This week, a major breakthrough article from Johns Hopkins implies that most cases of type II diabetes could be cured by reducing the amount of fat in the liver and that some diabetics may have to rid themselves of most of the fat from the rest of their bodies before they will get enough fat out of their liver (Cell Reports, June 6, 2016).

Your cells need both sugar and fat for energy. You have an almost infinite amount of fat in your body, but only enough sugar in your bloodstream to supply your brain with energy for three minutes, so your liver constantly releases sugar into your bloodstream. Your liver can only store enough sugar to last 12 hours at rest and for about 70 minutes when you exercise vigorously. When you need more sugar than what is stored in your muscles and liver, your liver can make new sugar from fat and protein, a process called gluconeogenesis.

This brilliant study gives us the new information that when your liver is damaged, your gut and kidneys can also make sugar from fat and protein. Furthermore, the liver has to break down fats or it will fill with fat which damages your liver and you can die from a fatty liver. In this study, blocking the liver from making new sugar caused it to fill up with fat. Excess fat in the liver was the cause of the high blood sugar and resultant diabetes. When your liver gets too full of fat, the liver dies, which can kill you.

How a Fatty liver Causes Most Cases of Diabetes
When blood sugar rises too high, the sugar is funneled to the liver which converts most of the excess sugar to a type of fat called triglycerides. Some of the fat is converted to energy, some passes back into the bloodstream and a large amount ends up stored in the liver to cause a fatty liver.

Your liver is supposed to protect you from developing high blood sugar levels. When blood sugar levels rise too high, the pancreas releases insulin which lowers high blood sugar levels by driving sugar from the bloodstream into the liver. However, if the liver is full of fat, it does not accept the sugar from the bloodstream and blood sugar levels remain high to cause diabetes and cell damage.

Details of this Study
Your cells burn mostly sugar and fat for energy. Diabetics have difficulty getting sugar into cells, so they are forced to use more fat for energy. An enzyme called Carnitine Pamitoyl Transferase 2 (CPT2) helps diabetics move fat into the mitochondria inside cells so they can get more energy from fat to replace the loss of energy from less sugar entering cells. Indeed CPT2 is elevated in the cells of diabetics.

In this study, mice lacking CPT2 were fed a high-fat, low carbohydrate diet similar to the commercial Atkins diet. They ate butter at every meal. In spite of eating a massive amount of fat, they could not get enough fat to meet all their energy needs. They used up all of the available fat in their bodies, except in their livers. They died with big bellies and livers full of fat, but emaciated and with empty fat cells throughout the rest of their bodies. With the exception of the liver, all the other cells in the body used up their fat and sent it in the bloodstream to the liver. The liver took up all the fat, but it couldn't use the fat for energy, so it accumulated large amounts of fat inside the liver cells which caused the liver to die, so the mice also died.

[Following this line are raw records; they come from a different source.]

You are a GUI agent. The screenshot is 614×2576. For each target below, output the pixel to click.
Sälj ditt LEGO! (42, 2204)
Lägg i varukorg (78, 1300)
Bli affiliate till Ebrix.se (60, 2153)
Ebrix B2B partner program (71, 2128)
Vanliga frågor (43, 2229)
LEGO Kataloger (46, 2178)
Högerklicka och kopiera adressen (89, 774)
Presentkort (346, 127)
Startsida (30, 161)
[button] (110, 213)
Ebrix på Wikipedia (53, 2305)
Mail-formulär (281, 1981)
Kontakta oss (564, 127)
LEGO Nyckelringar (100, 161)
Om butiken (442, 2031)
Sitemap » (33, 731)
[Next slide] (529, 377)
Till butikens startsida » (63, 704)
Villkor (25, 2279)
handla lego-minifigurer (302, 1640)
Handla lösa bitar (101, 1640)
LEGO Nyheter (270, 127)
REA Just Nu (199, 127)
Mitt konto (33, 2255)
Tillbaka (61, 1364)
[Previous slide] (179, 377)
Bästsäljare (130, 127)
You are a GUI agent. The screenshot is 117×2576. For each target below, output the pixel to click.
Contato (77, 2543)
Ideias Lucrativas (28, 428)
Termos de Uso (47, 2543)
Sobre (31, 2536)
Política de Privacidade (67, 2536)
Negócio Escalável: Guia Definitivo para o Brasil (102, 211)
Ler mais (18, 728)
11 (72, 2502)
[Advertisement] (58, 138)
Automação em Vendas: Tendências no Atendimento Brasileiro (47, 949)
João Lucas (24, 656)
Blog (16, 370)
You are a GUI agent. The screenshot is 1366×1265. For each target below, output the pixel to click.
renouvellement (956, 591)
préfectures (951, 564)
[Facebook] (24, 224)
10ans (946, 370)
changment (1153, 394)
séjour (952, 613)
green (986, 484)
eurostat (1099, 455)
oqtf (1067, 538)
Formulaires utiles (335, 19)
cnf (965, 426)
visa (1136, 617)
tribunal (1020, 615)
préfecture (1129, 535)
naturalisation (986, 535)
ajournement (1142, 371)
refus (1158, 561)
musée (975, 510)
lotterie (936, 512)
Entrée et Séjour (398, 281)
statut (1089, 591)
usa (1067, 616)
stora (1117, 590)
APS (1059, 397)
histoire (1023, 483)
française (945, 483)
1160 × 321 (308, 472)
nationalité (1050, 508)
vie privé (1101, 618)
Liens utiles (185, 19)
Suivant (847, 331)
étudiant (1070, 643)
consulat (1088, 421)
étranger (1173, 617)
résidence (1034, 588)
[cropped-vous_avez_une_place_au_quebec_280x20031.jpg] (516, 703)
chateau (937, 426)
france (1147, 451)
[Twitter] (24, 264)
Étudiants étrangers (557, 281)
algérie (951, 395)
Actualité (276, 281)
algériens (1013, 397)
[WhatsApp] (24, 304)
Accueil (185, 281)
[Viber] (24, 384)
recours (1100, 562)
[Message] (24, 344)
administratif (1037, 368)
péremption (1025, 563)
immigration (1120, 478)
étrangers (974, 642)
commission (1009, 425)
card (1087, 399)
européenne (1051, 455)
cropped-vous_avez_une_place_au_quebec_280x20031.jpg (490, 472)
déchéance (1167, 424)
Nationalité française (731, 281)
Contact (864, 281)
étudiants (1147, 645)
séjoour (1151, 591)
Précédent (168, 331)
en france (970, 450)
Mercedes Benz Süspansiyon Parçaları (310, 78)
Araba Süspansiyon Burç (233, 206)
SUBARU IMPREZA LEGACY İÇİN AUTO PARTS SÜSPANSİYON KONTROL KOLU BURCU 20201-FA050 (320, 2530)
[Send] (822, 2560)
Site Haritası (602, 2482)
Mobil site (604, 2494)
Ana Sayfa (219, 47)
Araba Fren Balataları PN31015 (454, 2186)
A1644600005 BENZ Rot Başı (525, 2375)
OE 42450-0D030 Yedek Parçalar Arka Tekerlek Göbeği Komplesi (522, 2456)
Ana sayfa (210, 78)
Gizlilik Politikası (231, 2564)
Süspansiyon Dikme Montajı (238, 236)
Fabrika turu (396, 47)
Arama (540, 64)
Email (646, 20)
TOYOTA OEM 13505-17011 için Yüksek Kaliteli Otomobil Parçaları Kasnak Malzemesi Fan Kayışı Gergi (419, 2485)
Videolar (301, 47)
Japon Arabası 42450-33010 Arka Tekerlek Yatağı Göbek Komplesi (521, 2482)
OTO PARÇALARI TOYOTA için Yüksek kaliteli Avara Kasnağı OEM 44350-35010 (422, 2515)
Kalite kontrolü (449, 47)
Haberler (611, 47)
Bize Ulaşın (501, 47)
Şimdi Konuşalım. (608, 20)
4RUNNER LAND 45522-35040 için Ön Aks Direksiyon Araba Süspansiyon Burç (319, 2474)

What this Study Can Mean for You
Like the mice, when you get excess fat in your liver, you develop high blood sugar levels and then diabetes. As more and more fat accumulates in your liver, your liver dies and so do you. Forty percent of all North Americans are diabetic or will become diabetic, and it is largely a disease caused by a faulty lifestyle. Drugs may help to control diabetes, but no drugs available today can cure diabetes; it can be cured only by lifestyle changes. A diabetic who loses weight gets some fat out of the fat cells throughout the body, including the liver. Those who clear their liver of excess fat with a small amount of weight loss may become non-diabetic. However, many diabetics, particularly those who have had diabetes for several years, must lose large amounts of body fat before they clear fat from their liver. These people will not be cured until they lose a lot of weight and become thin to get enough of the fat out of their liver to become non-diabetic. Please re-read my recent reports on Who Gets High Blood Sugar after Meals? and How Exercise Prevents and Treats Diabetes

If you are overweight or are already pre-diabetic or Type II diabetic (non-insulin dependent), check with your doctor to see if you may benefit from Intermittent Fasting to help you lose weight permanently.